O cuidado de si é o luxo que a classe média não pode mais comprar

26 fevereiro 2026 - 14h26

Tempo para o ócio é coisa de rico ou de miserável, e o sujeito de classe média que ousar tê-lo será chamado de vagabundo. Todos nós sabemos que o homem é um animal social, um animal político. A formação de vínculos com terceiros é tão importante que, através deles, formou-se a dinâmica de colaboração e cooperação que possibilitou a edificação de civilizações, implicando a construção e disseminação de conhecimento, o desenvolvimento da cultura e da arte, o avanço técnico e científico da espécie e o aumento da expectativa de vida.

Embora todo esse convívio e contato social sejam importantes, estar sozinho e também agir por conta própria, sem esperar a aprovação de outros, são coisas essenciais a todos, uma vez que há uma grande tendência da sociedade para a padronização e massificação do indivíduo. Sem espaço para exercer a sua individualidade, o colapso geral é inevitável.

É nas horas calmas e profundas da solidão que o sujeito encontra espaço para ser quem é.
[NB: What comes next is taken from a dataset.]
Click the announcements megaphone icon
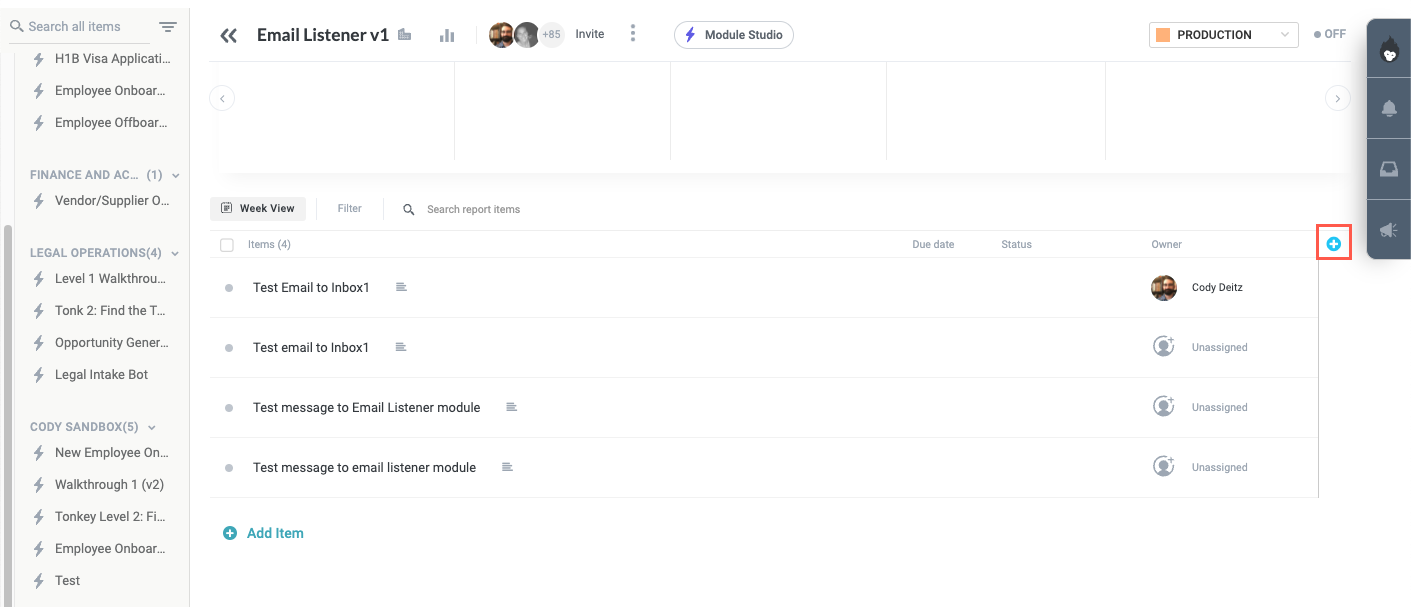This screenshot has height=607, width=1411. click(1388, 228)
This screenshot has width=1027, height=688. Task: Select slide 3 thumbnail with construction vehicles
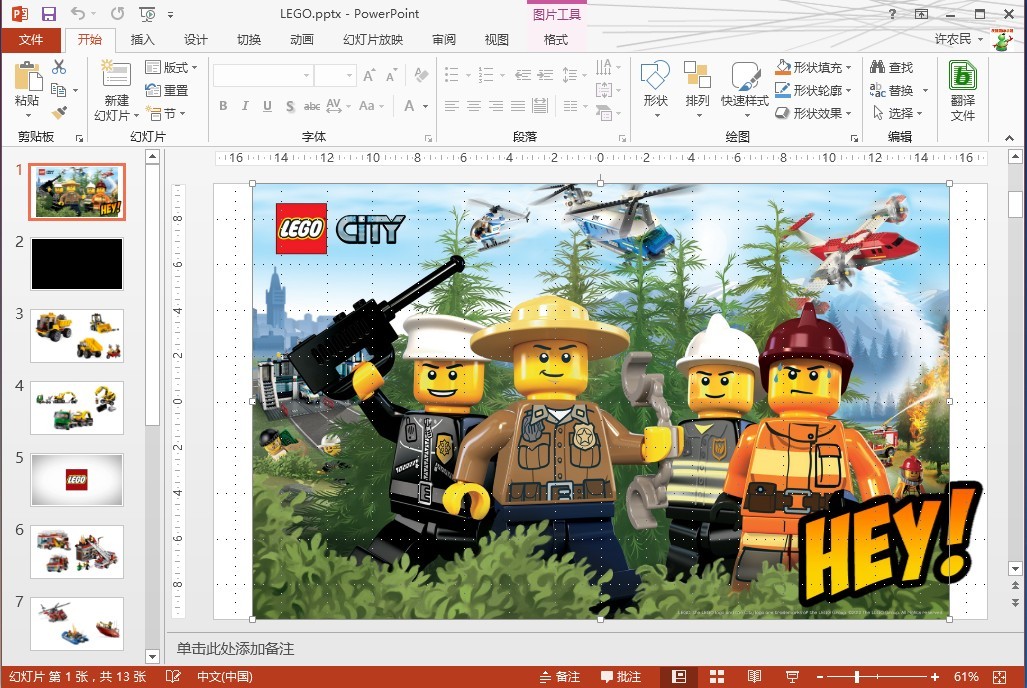tap(77, 335)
Ali, livre das pressões de grupos e das expectativas alheias, é possível marcar um encontro consigo e aproveitar o deleite da própria companhia. Esses momentos possibilitam a construção da pessoa através do exercício de seus hobbies, de suas pesquisas desinteressadas, das leituras e das atividades aprazíveis que visam nada além de instantes agradáveis e significativos.

Situações como essas, de profunda conexão consigo e de desligamento do mundo externo, tornam-se cada vez mais raras por conta da avalanche de estímulos constantes vindos de variados meios e canais. Numa realidade embriagada de entretenimento barato, raso e amplamente distribuído, estar desconectado deste frenesi e em contato com seus próprios pensamentos chega a ser encarado como um luxo destinado aos abastados, e não algo essencial a qualquer pessoa.

A classe média, coitada, cada vez menos sabe o que é o tempo para o ócio e para o cuidado de si. Os ricos estão alforriados porque, com seus recursos, compram quanto tempo quiserem; os miseráveis, por sua vez, nem mesmo estão inseridos neste sistema (desprovidos de tudo, não contam com nada além das horas que passam de forma pesada para eles). Os que estão no meio dos extremos vendem o almoço para comprar a janta, correndo em busca de um lugar ao sol. A nós, o que nos resta?